Material supplied Start Marker
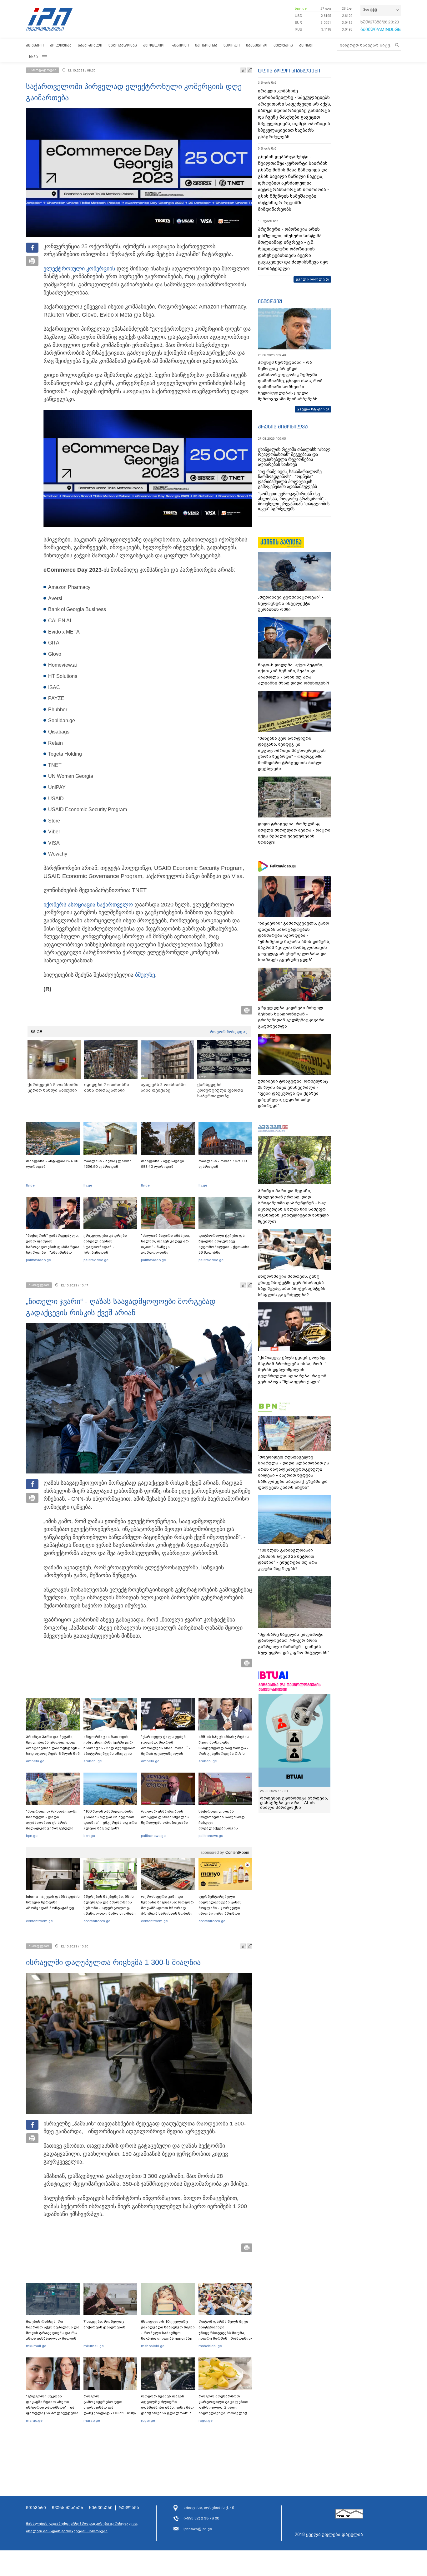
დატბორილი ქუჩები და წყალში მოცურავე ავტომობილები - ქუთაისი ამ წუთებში (223, 1244)
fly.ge (30, 1185)
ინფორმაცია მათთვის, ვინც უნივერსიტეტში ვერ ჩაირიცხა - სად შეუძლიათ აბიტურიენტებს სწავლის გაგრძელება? (109, 1748)
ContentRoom (237, 1852)
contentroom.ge (39, 1921)
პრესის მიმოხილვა (283, 426)
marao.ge (34, 2420)
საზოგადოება (122, 45)
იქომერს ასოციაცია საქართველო (88, 904)
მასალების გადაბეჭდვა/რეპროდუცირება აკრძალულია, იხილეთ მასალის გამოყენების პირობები (82, 2527)
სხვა (33, 56)
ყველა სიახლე (310, 279)
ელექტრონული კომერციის (80, 268)
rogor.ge (148, 2420)
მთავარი (35, 45)
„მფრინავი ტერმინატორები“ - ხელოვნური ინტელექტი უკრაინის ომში (291, 603)
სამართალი (90, 45)
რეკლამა (128, 2508)
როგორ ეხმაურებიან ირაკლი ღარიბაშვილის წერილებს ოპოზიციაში (165, 1817)
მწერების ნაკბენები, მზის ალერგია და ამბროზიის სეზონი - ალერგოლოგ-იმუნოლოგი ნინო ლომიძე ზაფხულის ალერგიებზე (109, 1907)
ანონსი (306, 45)
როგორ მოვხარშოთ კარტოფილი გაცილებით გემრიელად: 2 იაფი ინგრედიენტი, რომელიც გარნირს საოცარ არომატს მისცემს (223, 2410)
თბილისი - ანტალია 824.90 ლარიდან (52, 1164)
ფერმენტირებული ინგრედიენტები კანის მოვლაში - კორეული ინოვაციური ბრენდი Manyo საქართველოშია (221, 1907)
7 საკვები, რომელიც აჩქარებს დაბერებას (104, 2324)
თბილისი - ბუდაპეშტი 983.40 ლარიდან (162, 1164)
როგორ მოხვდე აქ (229, 1031)
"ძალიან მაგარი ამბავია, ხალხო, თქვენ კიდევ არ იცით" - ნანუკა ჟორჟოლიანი (165, 1244)
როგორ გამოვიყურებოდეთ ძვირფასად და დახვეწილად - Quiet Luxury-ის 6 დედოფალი (110, 2407)
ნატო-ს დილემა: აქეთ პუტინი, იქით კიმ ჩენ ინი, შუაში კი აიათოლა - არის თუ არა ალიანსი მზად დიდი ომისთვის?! (293, 674)
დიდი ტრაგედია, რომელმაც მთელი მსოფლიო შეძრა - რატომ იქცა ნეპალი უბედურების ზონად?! (294, 833)
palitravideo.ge (38, 1260)
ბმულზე (145, 975)
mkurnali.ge (36, 2346)
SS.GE (36, 1031)
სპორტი (232, 45)
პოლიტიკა (61, 45)
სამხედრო (256, 45)
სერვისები (101, 2508)
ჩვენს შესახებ (67, 2508)
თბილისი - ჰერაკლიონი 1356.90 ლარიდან (107, 1164)
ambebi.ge (35, 1761)
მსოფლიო (153, 45)
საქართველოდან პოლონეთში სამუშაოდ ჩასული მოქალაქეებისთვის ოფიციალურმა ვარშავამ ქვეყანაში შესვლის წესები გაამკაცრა (224, 1828)
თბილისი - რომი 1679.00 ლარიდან (222, 1164)
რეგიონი (180, 45)
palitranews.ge (153, 1835)
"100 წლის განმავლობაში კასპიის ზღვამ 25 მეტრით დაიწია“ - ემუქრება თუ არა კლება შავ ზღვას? (110, 1819)
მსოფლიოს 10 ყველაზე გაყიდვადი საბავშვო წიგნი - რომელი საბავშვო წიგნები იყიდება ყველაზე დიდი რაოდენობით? (168, 2332)
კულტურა (283, 45)
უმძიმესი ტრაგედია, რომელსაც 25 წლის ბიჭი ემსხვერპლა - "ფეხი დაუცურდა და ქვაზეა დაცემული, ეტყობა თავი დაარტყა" (293, 1093)
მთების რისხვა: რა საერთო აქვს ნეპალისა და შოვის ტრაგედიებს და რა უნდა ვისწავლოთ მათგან (52, 2330)
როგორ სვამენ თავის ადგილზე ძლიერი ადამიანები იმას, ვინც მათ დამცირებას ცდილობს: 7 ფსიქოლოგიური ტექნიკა (167, 2407)
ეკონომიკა (206, 45)
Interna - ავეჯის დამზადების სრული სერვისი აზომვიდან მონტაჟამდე (53, 1902)
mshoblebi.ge (152, 2346)
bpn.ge (301, 8)
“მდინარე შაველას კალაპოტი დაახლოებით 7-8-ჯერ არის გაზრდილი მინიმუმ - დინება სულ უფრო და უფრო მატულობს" (293, 1643)
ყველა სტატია (311, 409)
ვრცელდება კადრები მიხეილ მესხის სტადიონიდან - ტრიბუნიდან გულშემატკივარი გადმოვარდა (105, 1249)
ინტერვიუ (270, 301)
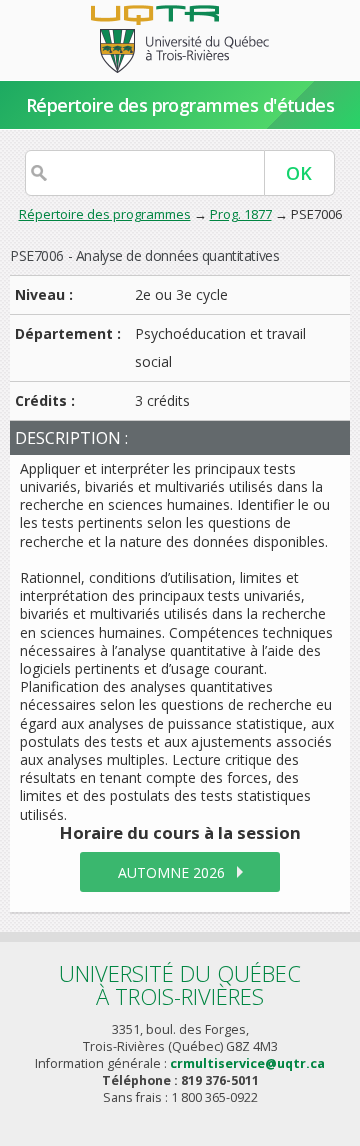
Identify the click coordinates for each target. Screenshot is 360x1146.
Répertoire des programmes (105, 214)
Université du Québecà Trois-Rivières (180, 984)
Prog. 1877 (241, 214)
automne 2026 (171, 872)
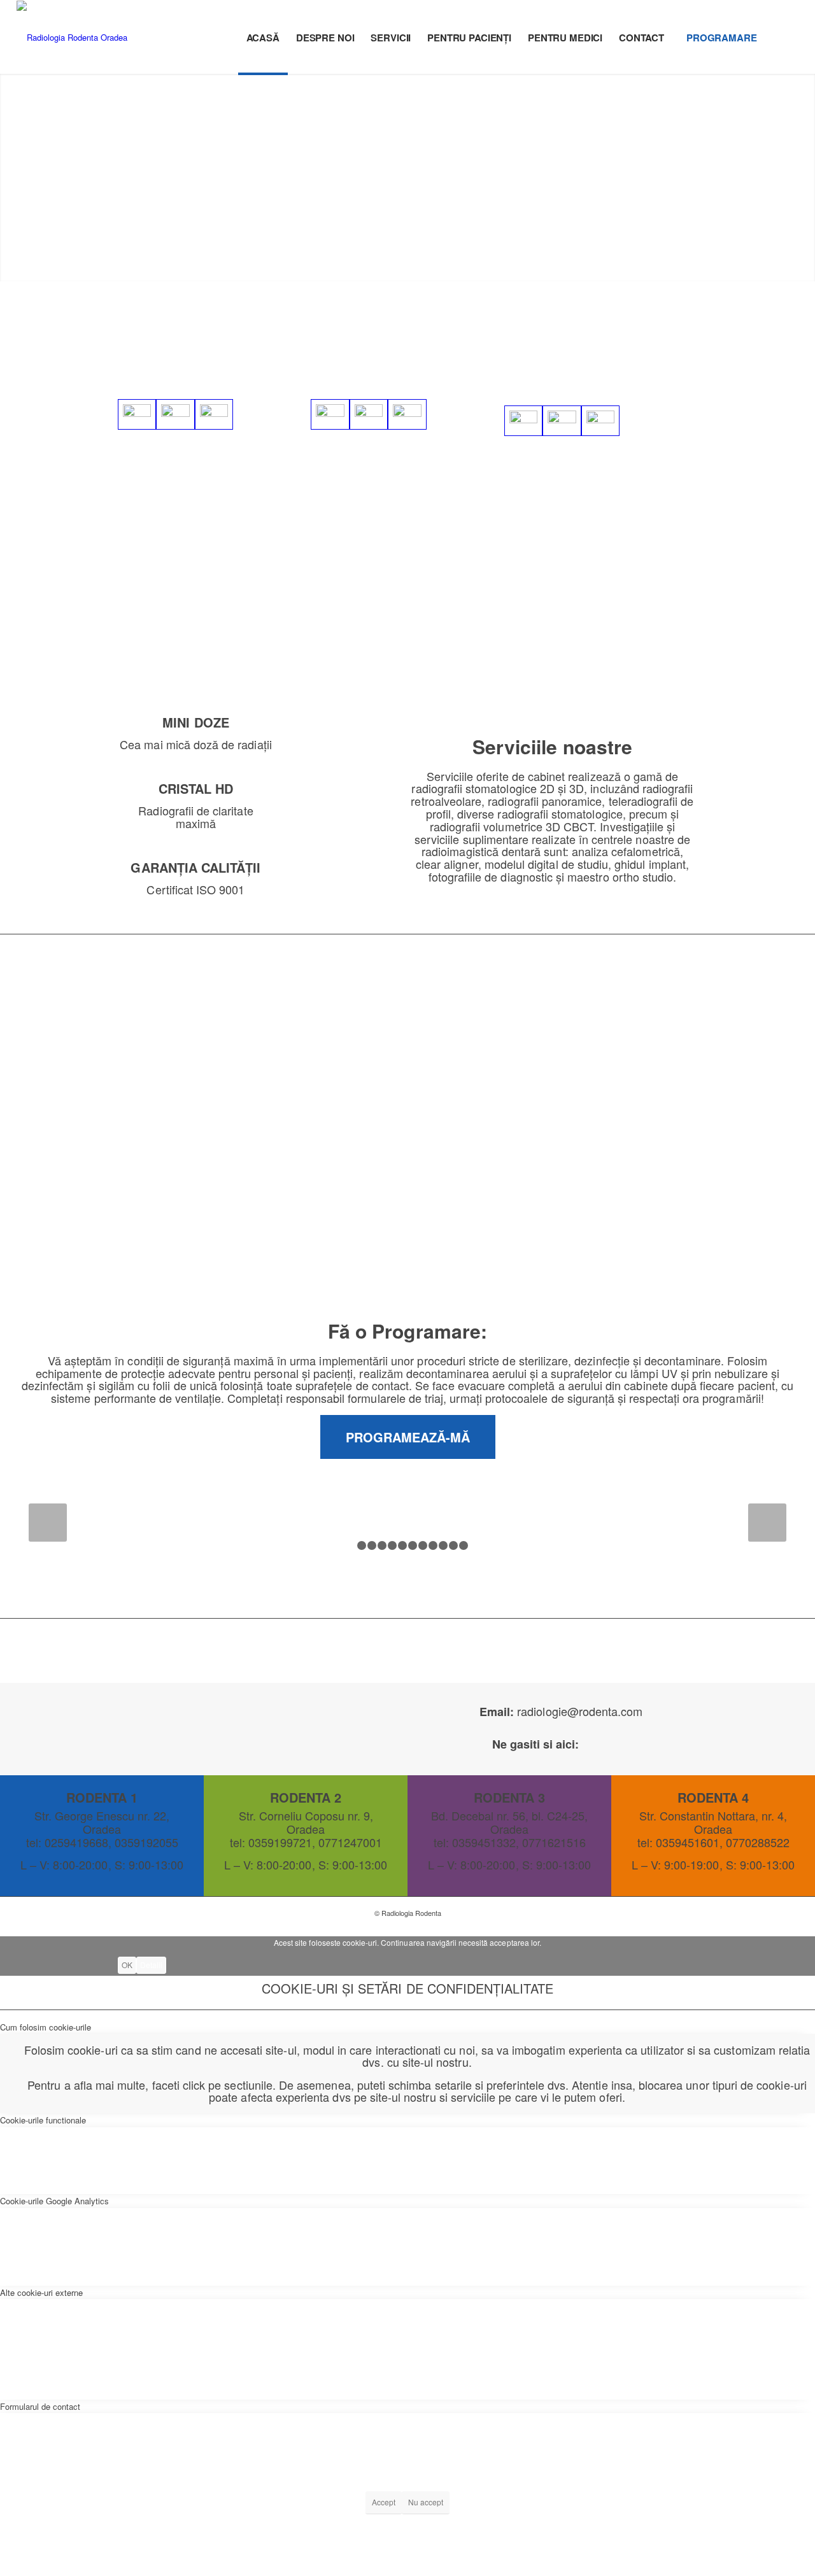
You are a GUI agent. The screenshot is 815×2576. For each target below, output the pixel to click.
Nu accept (425, 2501)
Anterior (48, 1522)
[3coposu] (407, 414)
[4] (214, 414)
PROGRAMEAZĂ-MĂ (408, 1437)
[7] (137, 414)
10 (443, 1545)
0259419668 (188, 360)
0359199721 (382, 360)
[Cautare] (787, 37)
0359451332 (631, 354)
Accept (383, 2501)
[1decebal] (523, 420)
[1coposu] (330, 414)
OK (127, 1964)
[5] (175, 414)
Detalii (151, 1964)
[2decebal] (600, 420)
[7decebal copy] (561, 420)
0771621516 (601, 366)
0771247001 (452, 360)
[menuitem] (263, 37)
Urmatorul (767, 1522)
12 (463, 1545)
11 (453, 1545)
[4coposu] (369, 414)
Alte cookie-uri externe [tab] (41, 2292)
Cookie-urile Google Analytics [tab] (54, 2201)
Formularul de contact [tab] (40, 2406)
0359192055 (259, 360)
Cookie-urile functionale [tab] (43, 2120)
Material supplied End Marker
What the task requires:
Of the entries above, transcribe exactly those lines that fall between the line containing "0771621516 (601, 366)" and the line containing "0359192055 (259, 360)", together with those two lines.

Exercise solution:
0771621516 (601, 366)
0771247001 (452, 360)
[menuitem] (263, 37)
Urmatorul (767, 1522)
12 (463, 1545)
11 (453, 1545)
[4coposu] (369, 414)
Alte cookie-uri externe [tab] (41, 2292)
Cookie-urile Google Analytics [tab] (54, 2201)
Formularul de contact [tab] (40, 2406)
0359192055 (259, 360)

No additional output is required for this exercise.